### PROBLEMS TO WORK ON
A: According to the passage on railway bridge clearances, how much did NR claim the surge arrestors and insulation at Cardiff Intersection Bridge saved?
B: Update the passage on railway bridge clearances from the words "Might you consider" through "as a bridge.", replacing "probabilistic gauging" with "statistical gauging".

### EXTRACT TO READ
::::

If real life tolerates 85mm, then perhaps your bridge (for which the best you can get is currently, say, 170mm static clearance), doesn’t need rebuilding.
Might you consider other options? You might look at some of the recent developments in probabilistic gauging, which provides a better estimation of clearances in the real world than you find by simply adding maximum figures for each part of track and train as they move in relation to a structure such as a bridge.
Engineers at Cardiff Intersection Bridge couldn’t easily rebuild it to give the mandated clearance. Here, the main line crossed a river while being crossed itself by another rail line. The answer was a combination of surge arrestors and insulation that NR claims saved £40m.
Several engineers told RailReview that rebuilding bridges cost millions, while surge arrestors came in at tens of thousands. That’s enough to prompt NR to look very closely at what it wants as a client.
For NR’s trans-Pennine and Midland Main Line wiring projects, this switch to surge arrestors (in a technique properly called voltage-controlled clearances, VCC) has removed 80 bridge renewals from those projects’ scope. This includes the challenge of Stalybridge Tunnel, where NR was at one stage faced with a six-month closure.
It’s not just clearances under the bridges that add cost. There’s a requirement to make parapets on bridges crossing over electric railways 1.8 metres high. But simply adding height to parapets can trigger extensive reconstruction if the bridge is not sufficiently strong to cope with the extra load (either the weight or the forces that come from increased wind loading).
Engineers argue that these higher parapets are not proportional to the risks involved (chiefly, electric shocks to pedestrians). Some bridges in some areas will need higher parapets, but (as is so often heard) one size does not fit all.
Both clearance problems are well recognised within NR. Following considerable work, it now suggests bridge soffit heights of 4.25 metres above the rail, rather than the nearly five-metre heights seen in typical Control Period 5 projects.
Thus is NR beginning to shed its reputation as a poor client. This reflects Chief Executive Andrew Haines’ comments to RIA’s annual conference in October 2020: “I see people in Network Rail who are gold-plating schemes in the first instance because our standards have not been driven to reflect a cost-constrained environment.

::::

### DATA SHOWN

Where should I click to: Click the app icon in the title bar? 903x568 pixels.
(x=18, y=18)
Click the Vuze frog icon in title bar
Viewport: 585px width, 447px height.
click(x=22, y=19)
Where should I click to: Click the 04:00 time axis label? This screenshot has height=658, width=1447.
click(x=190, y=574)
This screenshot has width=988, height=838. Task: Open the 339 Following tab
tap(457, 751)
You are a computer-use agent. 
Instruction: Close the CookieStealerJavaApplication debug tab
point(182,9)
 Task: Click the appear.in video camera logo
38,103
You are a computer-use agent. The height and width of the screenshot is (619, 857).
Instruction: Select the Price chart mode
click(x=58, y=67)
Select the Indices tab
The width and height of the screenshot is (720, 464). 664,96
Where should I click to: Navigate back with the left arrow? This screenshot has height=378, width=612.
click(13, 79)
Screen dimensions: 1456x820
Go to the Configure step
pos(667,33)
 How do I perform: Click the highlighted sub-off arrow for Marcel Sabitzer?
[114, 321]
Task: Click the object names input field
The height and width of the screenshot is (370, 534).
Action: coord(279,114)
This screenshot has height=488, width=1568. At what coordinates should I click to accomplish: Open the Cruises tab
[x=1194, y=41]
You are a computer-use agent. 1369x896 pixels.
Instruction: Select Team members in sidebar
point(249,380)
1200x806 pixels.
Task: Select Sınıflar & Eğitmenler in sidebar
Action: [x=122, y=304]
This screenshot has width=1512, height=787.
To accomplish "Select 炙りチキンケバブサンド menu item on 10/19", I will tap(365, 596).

::::

### RESPONSES PER TASK
A: £40m

B:
Might you consider other options? You might look at some of the recent developments in statistical gauging, which provides a better estimation of clearances in the real world than you find by simply adding maximum figures for each part of track and train as they move in relation to a structure such as a bridge.